The cost of async I/O, false assumptions and pride

time to read 8 min | 1522 words

As you might have noticed, we are doing a lot of performance work. We recently moved some of our code to use async I/O in the hope of getting even more performance from the system.

The result was decidedly not what we expected. On average we saw about 10% – 30% reduction in speed, just from the use of aysnc operations. So we decided to test this.

The test is simple, make a read of a large file (1.4GB) from a network drive without buffering. The synchronous code is:

 private static void SyncWork(int pos)
 {
     var sp = Stopwatch.StartNew();
     var buffer = new byte[1024 * 4];
     long size = 0;
     using (var sha = SHA1.Create())
     using (var stream = new FileStream(@"p:\dumps\dump-raven.rar", FileMode.Open, FileAccess.Read, FileShare.Read, 4 * 1024,
         FileOptions.SequentialScan | FILE_FLAG_NO_BUFFERING))
     {
         stream.Seek(pos * ReportSize, SeekOrigin.Begin);
         int read;
         while ((read = stream.Read(buffer, 0, buffer.Length)) != 0)
         {
             sha.ComputeHash(buffer, 0, read);
             size += read;
             if (size >= ReportSize)
             {
                 Console.WriteLine($"Read {size / 1024 / 1024:#,#} mb sync {sp.ElapsedMilliseconds:#,#}");
                 return;
             }
         }
     }
 }

To make things interesting, we are reading 32 MB in 4KB chunks and computing their SHA1 hash. The idea is that this is a mix of both I/O and CPU operations. The machine I’m testing this on has 8 cores, so I run 16 copies of this code, with different start positions.
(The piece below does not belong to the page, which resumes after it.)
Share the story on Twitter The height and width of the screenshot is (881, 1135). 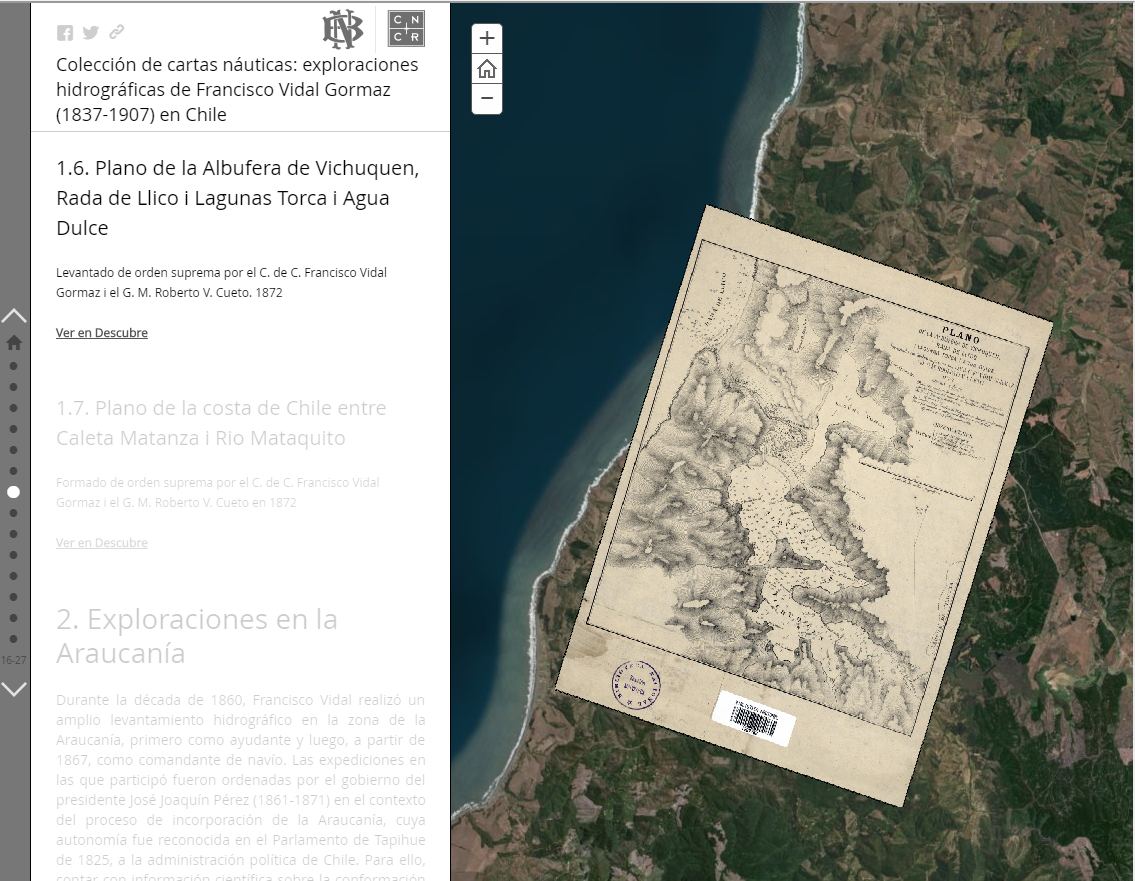pyautogui.click(x=91, y=33)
for (int i = 0; i < 16; i++)
{
    var copy = i;
    new Thread(state =>
    {
        SyncWork(copy);
    }).Start();
    Thread.Sleep(250);
}

The basic idea was to simulate work coming in, doing different things, and to simulate slow I/O and computation. 16 threads means that I have more threads than CPU cores, so we’ll have some context switches. Note that the use of unbuffered I/O means that we have to go over the network (slow).
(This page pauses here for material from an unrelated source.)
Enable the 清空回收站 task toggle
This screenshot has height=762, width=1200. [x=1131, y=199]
The output of this code is:

Read 32 mb sync 8,666
Read 32 mb sync 8,794
Read 32 mb sync 8,995
Read 32 mb sync 9,080
Read 32 mb sync 9,123
Read 32 mb sync 9,299
Read 32 mb sync 9,359
Read 32 mb sync 9,593
Read 32 mb sync 9,376
Read 32 mb sync 9,399
Read 32 mb sync 9,381
Read 32 mb sync 9,337
Read 32 mb sync 9,254
Read 32 mb sync 9,207
Read 32 mb sync 9,218
Read 32 mb sync 9,243

Now, let us look at the equivalent async code:

private static async Task AsyncWork(int pos)
{
    var sp = Stopwatch.StartNew();
    var buffer = new byte[1024 * 4];
    using (var sha = SHA1.Create())
    using (var stream = new FileStream(@"p:\dumps\dump-raven.rar", FileMode.Open, FileAccess.Read, FileShare.Read, 4 * 1024,
        FileOptions.SequentialScan | FileOptions.Asynchronous | FILE_FLAG_NO_BUFFERING))
    {
        stream.Seek(pos * ReportSize, SeekOrigin.Begin);
        long size = 0;
        
        int read;
        while ((read = await stream.ReadAsync(buffer, 0, buffer.Length)) != 0)
        {
             sha.ComputeHash(buffer, 0, read);
             size += read;
             if (size >= ReportSize)
             {
                 Console.WriteLine($"Read {size / 1024 / 1024:#,#} mb async {sp.ElapsedMilliseconds:#,#}");
                 return;
             }
        }
    }
}

Note that here I’m using async handle, to allow for better concurrency. My expectation was that this code will interleave I/O and CPU together and result in less context switches, more CPU utilization and overall faster responses.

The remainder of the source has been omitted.